I note, however, that this reduction in fees corresponds to a reduction in work. Chapter 12's trustee fee scheme contemplates compensating trustees only for services performed. See 28 U.S.C. § 586(b) (standing trustees should only be appointed "if the number of cases . . . so warrants.") This decision is entirely consistent with that scheme. This decision recognizes that the language of Chapter 12 authorizes debtors to undertake some of the standing trustee's duties themselves, thereby saving the fees standing trustees would be entitled to if the trustees had perform[ed] the work. This was Congress's intent, as evidenced by the language of the provisions analysed above. If giving effect to this intent will undermine the funding of the trustee system, as the trustees suggest, a remedy must be sought in Congress, not the courts.

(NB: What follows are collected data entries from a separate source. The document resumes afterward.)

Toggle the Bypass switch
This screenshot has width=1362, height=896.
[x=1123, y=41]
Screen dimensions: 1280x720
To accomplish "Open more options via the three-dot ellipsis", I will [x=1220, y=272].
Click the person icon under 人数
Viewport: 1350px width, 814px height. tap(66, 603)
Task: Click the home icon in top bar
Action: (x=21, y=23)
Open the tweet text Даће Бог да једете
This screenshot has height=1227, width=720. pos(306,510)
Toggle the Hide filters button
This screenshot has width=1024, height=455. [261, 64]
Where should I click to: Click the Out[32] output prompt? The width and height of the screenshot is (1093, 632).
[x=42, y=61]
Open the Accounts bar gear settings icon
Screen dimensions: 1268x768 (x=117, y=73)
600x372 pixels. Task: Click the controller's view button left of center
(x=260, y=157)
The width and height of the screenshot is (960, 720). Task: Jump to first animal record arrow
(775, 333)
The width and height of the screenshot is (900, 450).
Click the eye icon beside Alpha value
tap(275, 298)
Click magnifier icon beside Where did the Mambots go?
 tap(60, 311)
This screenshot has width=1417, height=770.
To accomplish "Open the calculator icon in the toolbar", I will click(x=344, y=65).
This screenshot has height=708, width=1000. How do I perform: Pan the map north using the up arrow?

Upon de novo review of the Bankruptcy Court's legal conclusion that the proper calculation of a Chapter 12 Trustee's fee is based on a percentage of the payments made by the Chapter 12 Trustee to the creditors, this Court finds no error. Therefore, the final Orders of the Bankruptcy Court entered in each of the captioned cases and appealed from will be affirmed in a Judgment entered separately.

IT IS HEREBY ORDERED that Joel Pelofsky be substituted as United States Trustee for John R. Stonitsch in accordance with the Memorandum to Clerk filed by the United States Trustee and pursuant to Rule 25(d) (1) of the Federal Rules of Civil Procedure.

NOTES

[1] In a Memorandum to Clerk filed on October 2, 1995, the United States Trustee substituted Joel Pelofsky for John R. Stonitsch as United States Trustee.

[2] Bankruptcy Judges, United States Trustees, and Family Farmer Bankruptcy Act of 1986 ("1986 Act"), P.L. 99-554, 100 Stat. 3088, 3104 et seq.

[3] Although a trustee must be appointed in every Chapter 12 case, not all trustees appointed are standing trustees. In a judicial district where a sufficient number of farm bankruptcy petitions are expected to be filed, the United States Trustee will appoint one or more standing trustees; if no standing trustee has been appointed, "the United States Trustee shall appoint one disinterested person to serve as trustee in the case or the United States Trustee may serve as trustee in the case if necessary." 11 U.S.C. § 1202(a).

[4] Where payments under the plan exceed $450,000, the maximum percentage fee to which the standing trustee is entitled is 3% of that amount which exceeds $450,000. 28 U.S.C. § 586(e) (1) (B) (ii) (II).